**What to do**
Show each line in the data below that contains the string "target".

**Records to use**
+ + + + + + +
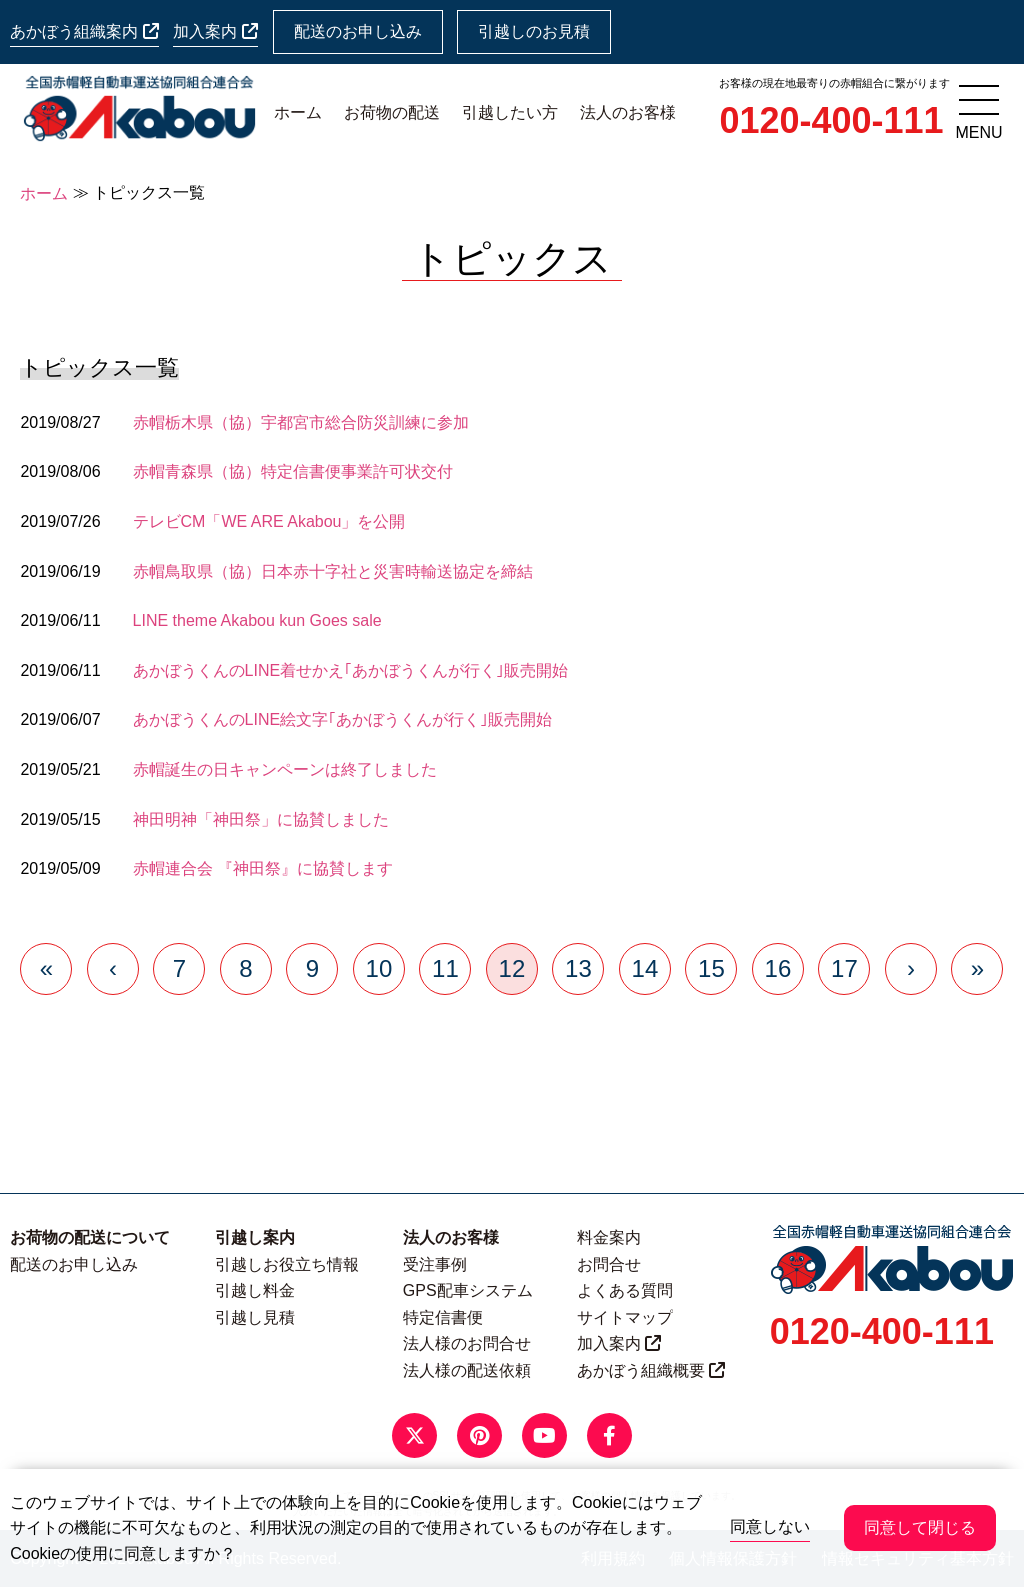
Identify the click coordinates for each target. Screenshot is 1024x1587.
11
+ + + + + + +
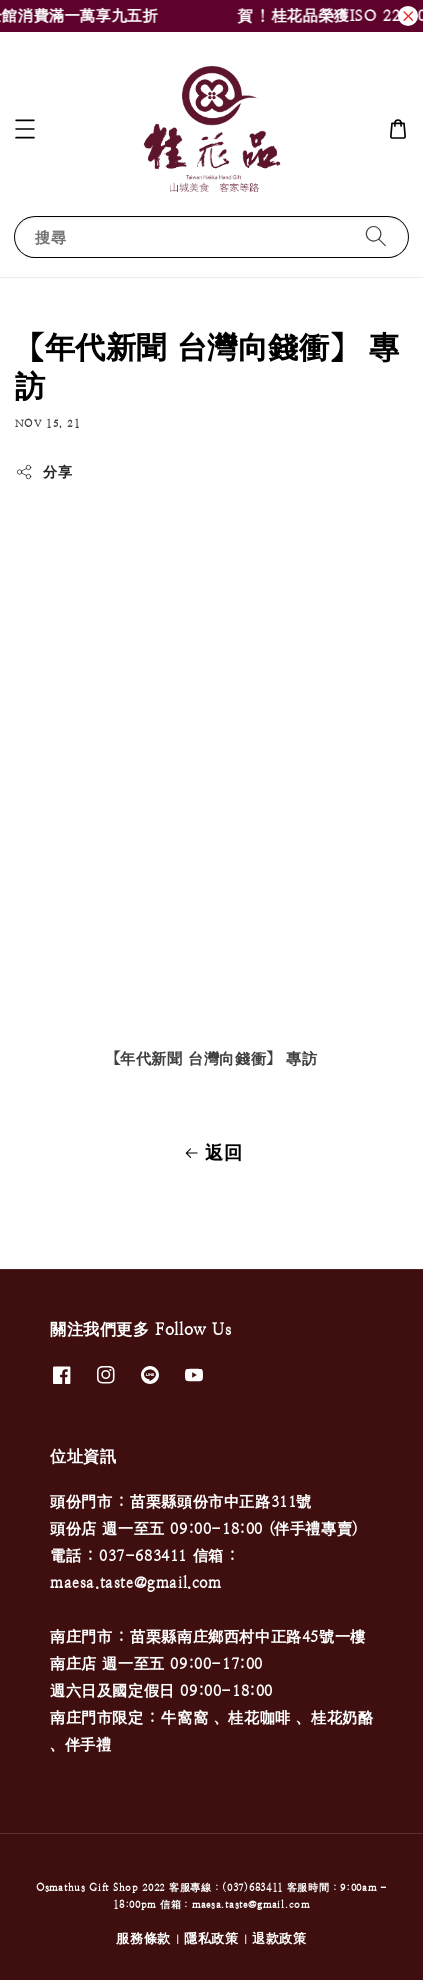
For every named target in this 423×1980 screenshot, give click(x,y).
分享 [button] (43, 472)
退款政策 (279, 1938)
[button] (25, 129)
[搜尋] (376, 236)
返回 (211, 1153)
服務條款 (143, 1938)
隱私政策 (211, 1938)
+ + + + + + +
**Full response**
Identify the click coordinates for each target. Screenshot is 1024x1587.
For every named target in this 423×1980 screenshot, give click(x,y).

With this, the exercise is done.